To a pet food store to buy up lots of pet food then take to a no-kill shelter.


----------



## Lawrence (Sep 11, 2021)

Harbor Freight


----------



## PamfromTx (Sep 11, 2021)

To Sam's:

Toilet paper
Bottled water


----------



## Oris Borloff (Sep 11, 2021)

I'd buy my wife a vacation.


----------



## hollydolly (Sep 11, 2021)

A round  world flight ticket...


----------



## bowmore (Sep 11, 2021)

Travel agent to book a cruise in a suite


----------



## Kaila (Sep 11, 2021)

PamfromTx said:


> Toilet paper
> Bottled water


I too, the first *place* that came to my mind was the Grocery Store. At least I know I could spend it all there, and as quickly as required. 

On further thought, I came up with a Computer/electronics store, instead.
I am sure I could find something there, but how could I decide on which item(s) , so fast?
Fun question, Pam.


----------



## Don M. (Sep 11, 2021)

I'd go to the casino and hit the High Roller Slots, with maximum bets.  I'd either blow through that sum in 30 minutes, or win a million dollar jackpot.


----------



## senior chef (Sep 11, 2021)

Oh, that's an easy one. I'd go to Best Buy or Circuit City and buy one heck of a fabulous home entertainment center. Large flat screen TV, several DVD players and surround sound stereo system. It is unlikely, but I might have enough left over for a Philly mushroom cheese steak.


----------



## terry123 (Sep 11, 2021)

I would buy it up in Mastercard and Visa gift cards so I could use it later on as I wished.


----------



## Lewkat (Sep 11, 2021)

Harry Winston, here I come.


----------



## WheatenLover (Sep 11, 2021)

I don't like the idea of spending it in a store. That means I'd have to bring the stuff home and clutter up my house. Plus I couldn't spend $10K on anything I want or need.
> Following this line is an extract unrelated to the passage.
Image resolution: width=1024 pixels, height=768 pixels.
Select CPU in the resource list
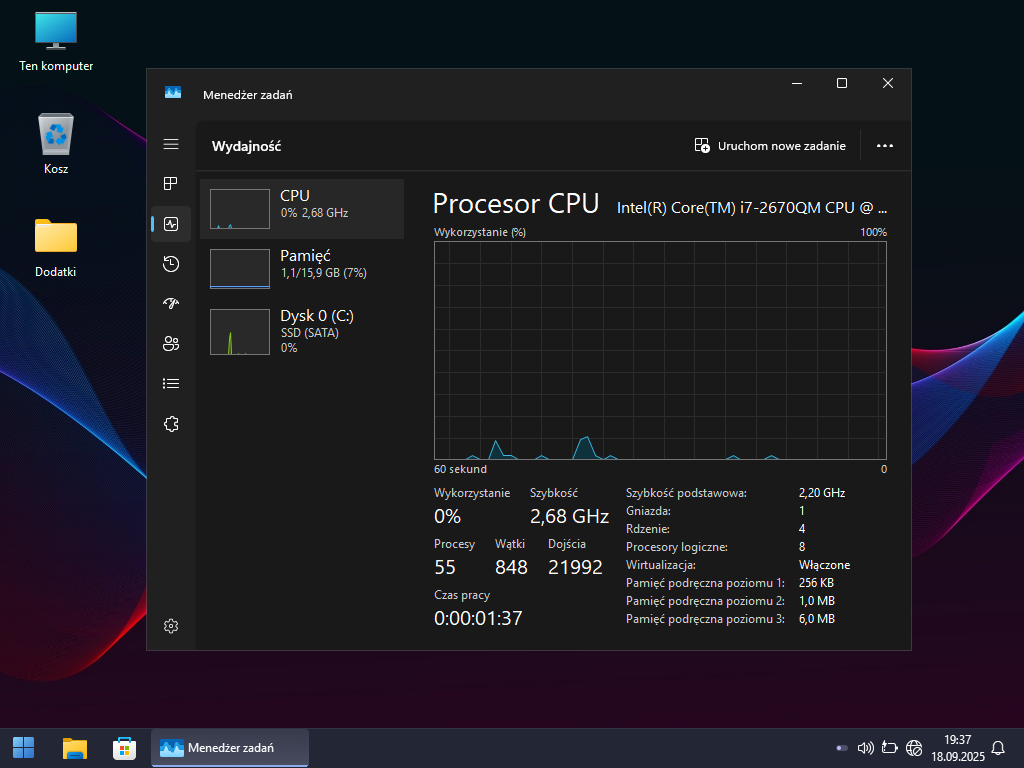tap(302, 209)
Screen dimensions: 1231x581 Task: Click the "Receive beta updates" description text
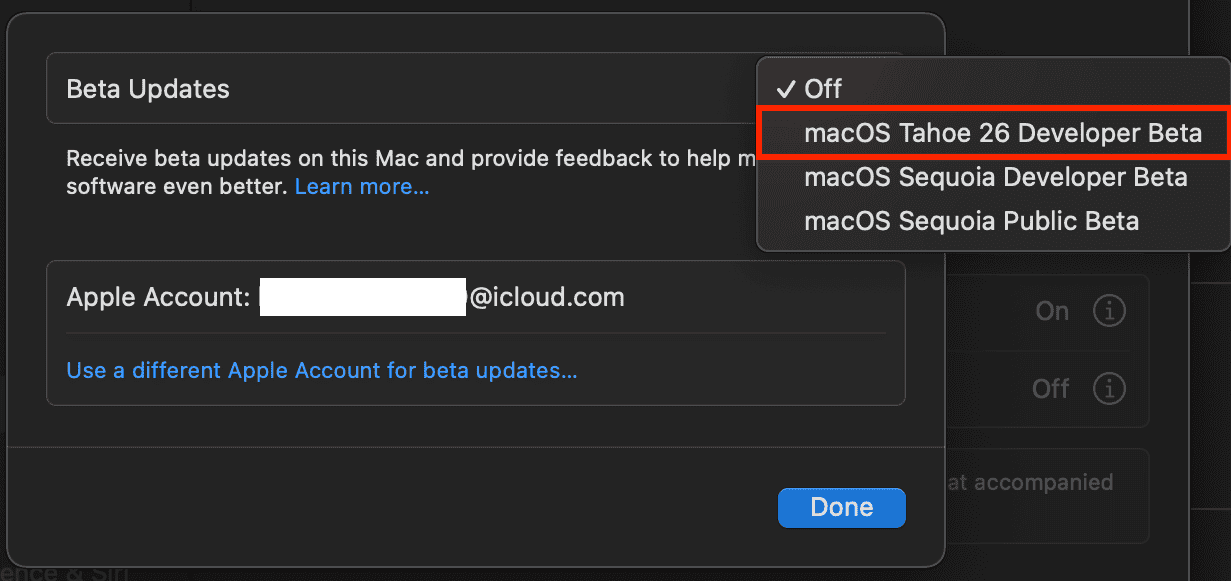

If I could, I'd invest it. I think it is fun to invest money in the stock market, albeit very time consuming due to the research that has to be done in order to make wise decisions.


----------



## Marie5656 (Sep 11, 2021)

*One last visit to Disney World.   Good flight, best hotel on site.  *


----------



## Jackie23 (Sep 11, 2021)

New furniture and appliances.....maybe throw in some jewelry.


----------



## Buckeye (Sep 11, 2021)

Hookers and blow?


----------



## Ruth n Jersey (Sep 11, 2021)

I go to the nearest handyman and have him do everything the hubby says doesn't need to be done.


----------



## Kaila (Sep 11, 2021)

@Ruth n Jersey 
Would your hubby recognize the place as home, afterwards?


----------



## Ruth n Jersey (Sep 11, 2021)

@Kaila I doubt he would care as long as it wasn't his $10,000 and I didn't move his recliner.


----------



## Jules (Sep 11, 2021)

terry123 said:


> I would buy it up in Mastercard and Visa gift cards so I could use it later on as I wished.


Very wise.

Don’t think I could do it and be happy.  I have to ponder spending decisions. Didn’t say I wouldn’t do it, it just would stress me.  

Fun question, Pam.


----------



## timoc (Sep 11, 2021)

How would you spend $10,000 in 30 minutes?​
I would pretend to.................

I'd walk into a car showroom and ask the boss, "How would you like to make $100 cash in your hand right now?"
Car salesmen, with cash waved in their faces would surely agree to give me a phony receipt for a $10,000 car. 
$9,900 I reckon would be a good result.


----------



## AnnieA (Sep 11, 2021)

Lowe's


----------



## OneEyedDiva (Sep 11, 2021)

A home remodeling store, someplace I could get my new floors, cabinets and countertops. I'd likely have to add to that 10K though.


----------



## Lethe200 (Sep 12, 2021)

I wouldn't need more than 3 minutes, actually.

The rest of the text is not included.